#### Goal:
Rewrite the part of the item-finding records that opens with the line containing "You are a computer-use agent. Screen dimensions: 476x221" and closes with the line containing "will (1130, 14).", putting "sign-out icon" in place of "logout icon" and leaving everything else the same.

(Item-finding records)
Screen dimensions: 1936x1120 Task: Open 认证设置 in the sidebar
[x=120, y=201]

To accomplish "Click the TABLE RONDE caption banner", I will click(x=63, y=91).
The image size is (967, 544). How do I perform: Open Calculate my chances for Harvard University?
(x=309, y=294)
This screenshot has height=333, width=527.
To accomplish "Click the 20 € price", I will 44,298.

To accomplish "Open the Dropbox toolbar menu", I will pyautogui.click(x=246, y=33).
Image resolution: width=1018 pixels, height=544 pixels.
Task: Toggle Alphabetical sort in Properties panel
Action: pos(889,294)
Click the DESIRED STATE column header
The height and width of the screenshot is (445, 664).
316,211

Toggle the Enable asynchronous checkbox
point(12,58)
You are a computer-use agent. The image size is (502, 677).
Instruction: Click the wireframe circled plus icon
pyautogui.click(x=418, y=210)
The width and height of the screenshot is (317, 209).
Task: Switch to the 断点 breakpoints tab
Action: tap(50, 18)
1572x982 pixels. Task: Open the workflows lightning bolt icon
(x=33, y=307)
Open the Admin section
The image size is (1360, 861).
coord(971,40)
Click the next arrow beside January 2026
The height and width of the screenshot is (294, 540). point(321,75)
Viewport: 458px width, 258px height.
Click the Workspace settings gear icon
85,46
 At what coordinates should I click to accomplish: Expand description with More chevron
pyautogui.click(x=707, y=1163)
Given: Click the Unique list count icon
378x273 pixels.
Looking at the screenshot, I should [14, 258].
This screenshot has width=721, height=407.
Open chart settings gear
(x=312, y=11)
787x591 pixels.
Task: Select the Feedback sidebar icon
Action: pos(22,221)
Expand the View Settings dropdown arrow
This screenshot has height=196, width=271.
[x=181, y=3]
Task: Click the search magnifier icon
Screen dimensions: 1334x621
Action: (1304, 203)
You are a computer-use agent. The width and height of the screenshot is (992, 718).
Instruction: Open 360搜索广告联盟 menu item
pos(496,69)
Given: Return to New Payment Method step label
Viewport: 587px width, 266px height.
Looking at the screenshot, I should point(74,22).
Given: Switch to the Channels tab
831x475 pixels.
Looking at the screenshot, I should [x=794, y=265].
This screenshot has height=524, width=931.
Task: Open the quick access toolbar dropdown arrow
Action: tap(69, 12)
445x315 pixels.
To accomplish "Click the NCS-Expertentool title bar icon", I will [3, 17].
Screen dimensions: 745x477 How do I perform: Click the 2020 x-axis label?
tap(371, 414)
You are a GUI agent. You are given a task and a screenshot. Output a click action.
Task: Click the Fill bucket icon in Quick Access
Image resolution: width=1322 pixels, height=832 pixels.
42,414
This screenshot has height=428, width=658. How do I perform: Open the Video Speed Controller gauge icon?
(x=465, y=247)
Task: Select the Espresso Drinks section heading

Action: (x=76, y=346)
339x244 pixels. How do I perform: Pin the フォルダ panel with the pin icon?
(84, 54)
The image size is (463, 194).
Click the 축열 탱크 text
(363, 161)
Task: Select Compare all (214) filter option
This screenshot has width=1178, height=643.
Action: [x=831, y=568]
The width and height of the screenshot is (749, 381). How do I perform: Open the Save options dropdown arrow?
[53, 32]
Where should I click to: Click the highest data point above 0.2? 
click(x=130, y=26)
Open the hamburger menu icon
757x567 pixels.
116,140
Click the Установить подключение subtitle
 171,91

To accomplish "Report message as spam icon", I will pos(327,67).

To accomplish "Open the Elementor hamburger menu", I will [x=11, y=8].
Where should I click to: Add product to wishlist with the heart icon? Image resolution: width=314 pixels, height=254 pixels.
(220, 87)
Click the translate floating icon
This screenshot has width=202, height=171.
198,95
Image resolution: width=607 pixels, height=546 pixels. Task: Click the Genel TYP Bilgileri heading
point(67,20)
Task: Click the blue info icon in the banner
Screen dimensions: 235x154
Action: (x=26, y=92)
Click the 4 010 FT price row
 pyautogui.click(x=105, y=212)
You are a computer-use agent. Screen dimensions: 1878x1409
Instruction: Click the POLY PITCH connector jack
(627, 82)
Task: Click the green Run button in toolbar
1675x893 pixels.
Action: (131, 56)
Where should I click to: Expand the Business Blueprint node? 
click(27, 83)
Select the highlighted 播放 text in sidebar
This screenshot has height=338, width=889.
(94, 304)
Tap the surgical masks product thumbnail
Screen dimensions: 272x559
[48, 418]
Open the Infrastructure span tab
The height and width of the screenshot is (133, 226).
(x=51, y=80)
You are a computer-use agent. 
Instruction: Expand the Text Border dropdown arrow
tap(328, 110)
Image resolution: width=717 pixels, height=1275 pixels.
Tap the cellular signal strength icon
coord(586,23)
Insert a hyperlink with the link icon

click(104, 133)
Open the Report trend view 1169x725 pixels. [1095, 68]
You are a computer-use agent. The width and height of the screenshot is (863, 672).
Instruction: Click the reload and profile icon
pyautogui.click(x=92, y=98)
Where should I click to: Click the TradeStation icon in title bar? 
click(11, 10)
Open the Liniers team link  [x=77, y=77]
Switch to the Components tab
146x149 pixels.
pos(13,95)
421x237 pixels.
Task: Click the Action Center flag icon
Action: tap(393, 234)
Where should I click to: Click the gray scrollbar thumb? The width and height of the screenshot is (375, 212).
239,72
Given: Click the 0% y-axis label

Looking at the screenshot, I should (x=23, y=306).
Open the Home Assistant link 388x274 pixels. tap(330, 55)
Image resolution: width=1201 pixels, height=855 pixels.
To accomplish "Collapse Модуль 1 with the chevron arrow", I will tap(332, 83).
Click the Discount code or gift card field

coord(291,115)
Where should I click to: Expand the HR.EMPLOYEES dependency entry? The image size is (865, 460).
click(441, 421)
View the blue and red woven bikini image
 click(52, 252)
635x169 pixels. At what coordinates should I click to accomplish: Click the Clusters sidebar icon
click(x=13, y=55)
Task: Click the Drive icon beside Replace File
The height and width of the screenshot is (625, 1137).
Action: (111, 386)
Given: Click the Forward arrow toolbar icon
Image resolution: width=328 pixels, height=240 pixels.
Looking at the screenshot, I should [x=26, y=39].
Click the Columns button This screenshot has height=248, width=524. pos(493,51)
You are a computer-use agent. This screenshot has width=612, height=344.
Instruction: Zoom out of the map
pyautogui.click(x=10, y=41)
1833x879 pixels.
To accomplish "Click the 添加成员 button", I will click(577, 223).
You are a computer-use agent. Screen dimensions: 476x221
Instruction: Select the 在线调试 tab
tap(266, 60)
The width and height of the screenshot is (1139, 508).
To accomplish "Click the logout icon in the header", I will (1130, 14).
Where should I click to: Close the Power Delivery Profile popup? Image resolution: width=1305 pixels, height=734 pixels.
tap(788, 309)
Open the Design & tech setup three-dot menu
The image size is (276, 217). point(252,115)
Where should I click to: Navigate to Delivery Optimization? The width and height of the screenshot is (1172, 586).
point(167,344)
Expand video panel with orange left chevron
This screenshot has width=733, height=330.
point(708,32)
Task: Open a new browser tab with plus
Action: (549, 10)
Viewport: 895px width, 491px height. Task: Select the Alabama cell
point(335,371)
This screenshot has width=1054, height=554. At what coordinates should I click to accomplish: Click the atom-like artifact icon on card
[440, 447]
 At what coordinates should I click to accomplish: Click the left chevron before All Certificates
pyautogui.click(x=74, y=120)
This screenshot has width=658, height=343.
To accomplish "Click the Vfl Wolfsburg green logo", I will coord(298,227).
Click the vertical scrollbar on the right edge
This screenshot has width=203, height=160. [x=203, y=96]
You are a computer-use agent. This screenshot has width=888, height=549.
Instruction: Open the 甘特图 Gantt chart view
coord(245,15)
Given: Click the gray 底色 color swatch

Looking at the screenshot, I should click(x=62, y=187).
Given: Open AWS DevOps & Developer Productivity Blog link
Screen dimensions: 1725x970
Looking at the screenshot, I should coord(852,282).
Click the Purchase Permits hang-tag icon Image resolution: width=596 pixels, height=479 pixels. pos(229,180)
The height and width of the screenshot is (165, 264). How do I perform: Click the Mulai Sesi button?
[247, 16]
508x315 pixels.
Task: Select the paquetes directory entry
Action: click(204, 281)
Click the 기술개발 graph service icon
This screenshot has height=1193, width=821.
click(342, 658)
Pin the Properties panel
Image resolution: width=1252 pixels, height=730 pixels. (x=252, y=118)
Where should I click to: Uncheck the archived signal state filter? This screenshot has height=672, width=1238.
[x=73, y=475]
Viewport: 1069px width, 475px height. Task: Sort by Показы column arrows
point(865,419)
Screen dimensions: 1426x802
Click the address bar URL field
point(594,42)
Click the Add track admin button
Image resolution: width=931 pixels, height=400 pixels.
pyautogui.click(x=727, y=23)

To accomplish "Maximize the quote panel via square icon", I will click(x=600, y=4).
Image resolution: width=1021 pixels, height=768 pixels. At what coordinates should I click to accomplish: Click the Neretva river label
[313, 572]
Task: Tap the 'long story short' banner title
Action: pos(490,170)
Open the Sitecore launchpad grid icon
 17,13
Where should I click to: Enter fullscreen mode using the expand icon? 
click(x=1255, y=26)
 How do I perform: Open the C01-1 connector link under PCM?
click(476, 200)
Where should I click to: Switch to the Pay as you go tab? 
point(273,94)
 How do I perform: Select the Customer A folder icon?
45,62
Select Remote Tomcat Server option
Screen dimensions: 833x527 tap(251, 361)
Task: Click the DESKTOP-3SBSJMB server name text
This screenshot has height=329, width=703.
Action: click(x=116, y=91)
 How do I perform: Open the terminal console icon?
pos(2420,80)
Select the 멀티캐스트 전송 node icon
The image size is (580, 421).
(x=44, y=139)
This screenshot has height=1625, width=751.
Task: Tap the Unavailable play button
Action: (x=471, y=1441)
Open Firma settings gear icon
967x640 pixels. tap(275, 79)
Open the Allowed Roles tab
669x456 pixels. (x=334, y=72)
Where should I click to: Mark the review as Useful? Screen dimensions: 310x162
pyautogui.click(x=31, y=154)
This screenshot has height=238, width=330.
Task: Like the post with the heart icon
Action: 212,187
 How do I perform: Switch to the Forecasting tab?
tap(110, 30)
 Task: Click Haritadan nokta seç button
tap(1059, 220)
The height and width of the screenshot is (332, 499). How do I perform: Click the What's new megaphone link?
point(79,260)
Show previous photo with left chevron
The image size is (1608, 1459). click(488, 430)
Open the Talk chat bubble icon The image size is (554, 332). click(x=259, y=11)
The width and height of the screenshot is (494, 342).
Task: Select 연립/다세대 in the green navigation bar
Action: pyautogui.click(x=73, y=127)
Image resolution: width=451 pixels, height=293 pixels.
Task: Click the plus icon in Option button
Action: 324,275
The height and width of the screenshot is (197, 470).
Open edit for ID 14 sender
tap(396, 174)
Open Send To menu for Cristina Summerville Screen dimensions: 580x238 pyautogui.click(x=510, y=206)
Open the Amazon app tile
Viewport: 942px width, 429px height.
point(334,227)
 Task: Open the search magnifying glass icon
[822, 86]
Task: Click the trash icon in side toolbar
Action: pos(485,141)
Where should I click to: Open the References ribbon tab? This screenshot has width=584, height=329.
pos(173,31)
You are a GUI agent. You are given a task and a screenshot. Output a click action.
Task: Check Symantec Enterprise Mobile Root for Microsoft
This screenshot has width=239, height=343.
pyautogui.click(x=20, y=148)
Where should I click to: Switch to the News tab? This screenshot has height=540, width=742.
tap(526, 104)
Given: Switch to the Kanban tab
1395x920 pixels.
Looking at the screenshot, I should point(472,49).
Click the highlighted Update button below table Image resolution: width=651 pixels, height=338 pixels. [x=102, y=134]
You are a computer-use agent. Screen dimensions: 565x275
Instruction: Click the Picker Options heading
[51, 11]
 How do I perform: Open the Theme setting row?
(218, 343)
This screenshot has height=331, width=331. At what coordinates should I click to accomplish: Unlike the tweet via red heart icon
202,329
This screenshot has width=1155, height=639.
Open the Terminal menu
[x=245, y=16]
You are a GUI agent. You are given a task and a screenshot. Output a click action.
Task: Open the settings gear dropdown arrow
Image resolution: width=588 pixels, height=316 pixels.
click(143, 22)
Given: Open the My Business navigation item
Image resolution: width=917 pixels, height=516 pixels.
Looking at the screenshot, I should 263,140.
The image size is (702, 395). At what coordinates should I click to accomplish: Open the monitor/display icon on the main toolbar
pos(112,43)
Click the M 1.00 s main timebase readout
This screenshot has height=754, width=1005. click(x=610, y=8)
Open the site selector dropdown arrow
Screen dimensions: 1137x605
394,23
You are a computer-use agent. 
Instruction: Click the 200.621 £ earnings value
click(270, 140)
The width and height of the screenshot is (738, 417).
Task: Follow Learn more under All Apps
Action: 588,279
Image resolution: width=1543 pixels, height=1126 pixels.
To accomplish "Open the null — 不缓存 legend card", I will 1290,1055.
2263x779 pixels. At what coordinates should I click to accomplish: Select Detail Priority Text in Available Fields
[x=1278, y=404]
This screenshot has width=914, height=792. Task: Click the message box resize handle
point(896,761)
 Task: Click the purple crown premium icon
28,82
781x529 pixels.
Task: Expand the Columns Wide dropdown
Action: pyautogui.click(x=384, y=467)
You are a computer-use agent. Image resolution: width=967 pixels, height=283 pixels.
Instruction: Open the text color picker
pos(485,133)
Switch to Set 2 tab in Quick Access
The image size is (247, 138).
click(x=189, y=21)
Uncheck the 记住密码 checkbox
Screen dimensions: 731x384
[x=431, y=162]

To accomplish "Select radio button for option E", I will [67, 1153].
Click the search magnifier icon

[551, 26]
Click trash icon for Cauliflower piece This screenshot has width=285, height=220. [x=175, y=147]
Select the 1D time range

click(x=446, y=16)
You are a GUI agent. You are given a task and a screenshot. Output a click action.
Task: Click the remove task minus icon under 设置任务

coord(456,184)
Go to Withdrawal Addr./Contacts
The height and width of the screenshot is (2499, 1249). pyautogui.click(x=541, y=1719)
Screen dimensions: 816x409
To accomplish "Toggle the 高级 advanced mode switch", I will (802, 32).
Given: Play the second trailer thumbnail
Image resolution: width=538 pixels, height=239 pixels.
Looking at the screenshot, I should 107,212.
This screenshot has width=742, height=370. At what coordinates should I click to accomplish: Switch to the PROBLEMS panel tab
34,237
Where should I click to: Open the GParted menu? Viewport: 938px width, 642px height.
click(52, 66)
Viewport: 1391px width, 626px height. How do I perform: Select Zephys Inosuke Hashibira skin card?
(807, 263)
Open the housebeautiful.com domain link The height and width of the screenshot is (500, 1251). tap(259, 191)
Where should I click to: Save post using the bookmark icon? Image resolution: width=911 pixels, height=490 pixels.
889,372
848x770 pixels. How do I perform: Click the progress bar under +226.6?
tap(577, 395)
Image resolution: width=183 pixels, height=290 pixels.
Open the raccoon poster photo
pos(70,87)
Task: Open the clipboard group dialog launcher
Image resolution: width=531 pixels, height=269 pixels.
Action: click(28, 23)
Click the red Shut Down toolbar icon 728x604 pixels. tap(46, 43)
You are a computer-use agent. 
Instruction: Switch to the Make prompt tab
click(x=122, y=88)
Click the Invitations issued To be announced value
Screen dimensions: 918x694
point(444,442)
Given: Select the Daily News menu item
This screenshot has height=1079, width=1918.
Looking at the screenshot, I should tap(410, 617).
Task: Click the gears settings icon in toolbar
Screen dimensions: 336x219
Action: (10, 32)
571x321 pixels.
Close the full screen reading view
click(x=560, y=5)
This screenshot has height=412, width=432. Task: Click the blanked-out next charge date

#### Solution to this problem:
You are a computer-use agent. Screen dimensions: 476x221
Instruction: Select the 在线调试 tab
tap(266, 60)
The width and height of the screenshot is (1139, 508).
To accomplish "Click the sign-out icon in the header", I will (1130, 14).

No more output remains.